» **Work to be completed**: Exactly reproduce the data from its first line through the line with "Click the 16-Bit/44.1", leaving out every line after it.

» **Source data**:
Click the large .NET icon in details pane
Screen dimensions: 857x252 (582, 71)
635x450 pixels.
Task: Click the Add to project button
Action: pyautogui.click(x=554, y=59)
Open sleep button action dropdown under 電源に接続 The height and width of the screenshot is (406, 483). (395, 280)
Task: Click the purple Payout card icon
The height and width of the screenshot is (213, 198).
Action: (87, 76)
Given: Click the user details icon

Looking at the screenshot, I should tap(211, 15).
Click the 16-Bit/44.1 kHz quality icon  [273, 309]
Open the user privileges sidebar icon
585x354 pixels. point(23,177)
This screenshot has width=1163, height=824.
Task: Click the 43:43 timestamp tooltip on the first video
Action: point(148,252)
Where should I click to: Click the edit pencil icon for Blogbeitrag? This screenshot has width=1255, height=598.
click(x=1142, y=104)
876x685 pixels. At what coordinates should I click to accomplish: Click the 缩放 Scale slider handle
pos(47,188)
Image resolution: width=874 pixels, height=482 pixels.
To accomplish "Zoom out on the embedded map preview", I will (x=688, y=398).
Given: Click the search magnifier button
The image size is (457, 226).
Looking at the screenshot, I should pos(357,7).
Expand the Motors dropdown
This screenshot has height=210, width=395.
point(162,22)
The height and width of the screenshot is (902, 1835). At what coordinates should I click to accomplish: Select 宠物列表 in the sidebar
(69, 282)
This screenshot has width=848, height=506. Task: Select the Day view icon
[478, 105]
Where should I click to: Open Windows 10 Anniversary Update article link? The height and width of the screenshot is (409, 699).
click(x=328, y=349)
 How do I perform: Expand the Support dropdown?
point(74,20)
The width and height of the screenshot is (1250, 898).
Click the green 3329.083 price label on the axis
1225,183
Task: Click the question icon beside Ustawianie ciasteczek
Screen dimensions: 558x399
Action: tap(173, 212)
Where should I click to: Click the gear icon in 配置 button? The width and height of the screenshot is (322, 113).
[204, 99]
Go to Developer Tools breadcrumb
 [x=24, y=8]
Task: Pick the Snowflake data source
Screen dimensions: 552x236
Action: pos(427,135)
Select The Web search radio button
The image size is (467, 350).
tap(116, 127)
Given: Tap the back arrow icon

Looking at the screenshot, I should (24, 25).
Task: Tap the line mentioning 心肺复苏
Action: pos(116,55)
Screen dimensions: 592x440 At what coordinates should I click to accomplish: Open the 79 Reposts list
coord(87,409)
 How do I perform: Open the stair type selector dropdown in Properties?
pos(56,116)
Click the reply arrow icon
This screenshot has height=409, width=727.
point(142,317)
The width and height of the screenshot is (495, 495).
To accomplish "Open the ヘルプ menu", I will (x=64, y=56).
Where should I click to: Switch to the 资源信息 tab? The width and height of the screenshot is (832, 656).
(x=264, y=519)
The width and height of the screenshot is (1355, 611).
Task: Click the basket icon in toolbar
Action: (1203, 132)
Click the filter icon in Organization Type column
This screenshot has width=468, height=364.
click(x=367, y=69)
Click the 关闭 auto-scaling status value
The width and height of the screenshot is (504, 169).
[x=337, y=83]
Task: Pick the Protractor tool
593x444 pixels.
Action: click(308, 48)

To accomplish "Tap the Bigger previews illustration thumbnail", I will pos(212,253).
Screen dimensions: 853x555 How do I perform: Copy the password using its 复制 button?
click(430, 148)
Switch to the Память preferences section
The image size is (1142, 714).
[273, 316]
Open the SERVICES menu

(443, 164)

» **Reply to the exercise**:
Click the large .NET icon in details pane
Screen dimensions: 857x252 (582, 71)
635x450 pixels.
Task: Click the Add to project button
Action: pyautogui.click(x=554, y=59)
Open sleep button action dropdown under 電源に接続 The height and width of the screenshot is (406, 483). (395, 280)
Task: Click the purple Payout card icon
The height and width of the screenshot is (213, 198).
Action: (87, 76)
Given: Click the user details icon

Looking at the screenshot, I should tap(211, 15).
Click the 16-Bit/44.1 kHz quality icon  [273, 309]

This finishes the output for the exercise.